▸ Source document:
Parsing malformed JSON in JavaScript - javascript

Thanks for looking!
BACKGROUND
I am writing some front-end code that consumes a JSON service which is returning malformed JSON. Specifically, the keys are not surrounded with quotes:
{foo: "bar"}
I have NO CONTROL over the service, so I am correcting this like so:
var scrubbedJson = dirtyJson.replace(/(['"])?([a-zA-Z0-9_]+)(['"])?:/g, '"$2": ');
This gives me well formed JSON:
{"foo": "bar"}
Problem
However, when I call JSON.parse(scrubbedJson), I still get an error. I suspect it may be because the entire JSON string is surrounded in double quotes but I am not sure.
UPDATE
This has been solved--the above code works fine. I had a rogue single quote in the body of the JSON that was returned. I got that out of there and everything now parses. Thanks.
Any help would be appreciated.

▸ Set of tasks:
(a) In the thread on parsing malformed JSON, what did the poster find was causing the parse error?
(b) Extend the forum thread about parsing malformed JSON, picking up after its final line.

[Target position records]
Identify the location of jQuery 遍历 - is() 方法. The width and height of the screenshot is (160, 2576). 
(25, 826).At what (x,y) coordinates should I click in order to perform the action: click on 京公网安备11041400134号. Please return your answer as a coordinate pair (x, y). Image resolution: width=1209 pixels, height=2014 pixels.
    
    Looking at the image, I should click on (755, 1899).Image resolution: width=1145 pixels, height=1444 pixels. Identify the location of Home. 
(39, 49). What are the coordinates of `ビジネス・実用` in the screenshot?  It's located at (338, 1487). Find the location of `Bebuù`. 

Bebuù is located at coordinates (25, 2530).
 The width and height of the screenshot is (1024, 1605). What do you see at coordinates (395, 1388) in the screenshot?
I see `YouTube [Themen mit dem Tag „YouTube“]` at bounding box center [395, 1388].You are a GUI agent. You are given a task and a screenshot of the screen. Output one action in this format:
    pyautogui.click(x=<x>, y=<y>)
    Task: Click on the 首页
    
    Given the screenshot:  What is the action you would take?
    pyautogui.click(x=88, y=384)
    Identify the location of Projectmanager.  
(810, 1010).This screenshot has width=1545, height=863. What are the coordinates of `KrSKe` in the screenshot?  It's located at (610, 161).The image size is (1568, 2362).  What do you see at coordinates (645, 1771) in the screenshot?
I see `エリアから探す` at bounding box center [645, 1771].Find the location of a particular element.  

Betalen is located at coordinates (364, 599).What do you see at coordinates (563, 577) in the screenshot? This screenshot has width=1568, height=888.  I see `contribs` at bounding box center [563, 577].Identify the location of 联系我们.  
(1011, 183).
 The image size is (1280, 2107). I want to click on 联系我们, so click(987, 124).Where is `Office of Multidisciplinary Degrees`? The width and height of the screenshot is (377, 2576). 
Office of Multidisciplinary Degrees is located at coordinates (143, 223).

▸ In response:
(a) A rogue single quote in the body of the returned JSON.

(b)
You can avoid using a regexp altogether and still output a JavaScript object from a malformed JSON string (keys without quotes, single quotes, etc), using this simple trick:
var jsonify = (function(div){
return function(json){
div.setAttribute('onclick', 'this.__json__ = ' + json);
div.click();
return div.__json__;
}
})(document.createElement('div'));
// Let's say you had a string like '{ one: 1 }' (malformed, a key without quotes)
// jsonify('{ one: 1 }') will output a good ol' JS object ;)
Here's a demo: http://codepen.io/csuwldcat/pen/dfzsu (open your console)

something like this may help to repair the json ..
$str='{foo:"bar"}';
echo preg_replace('/({)([a-zA-Z0-9]+)(:)/','$1"$2"${3}',$str);
Output:
{"foo":"bar"}
EDIT:
var str='{foo:"bar"}';
str.replace(/({)([a-zA-Z0-9]+)(:)/,'$1"$2"$3')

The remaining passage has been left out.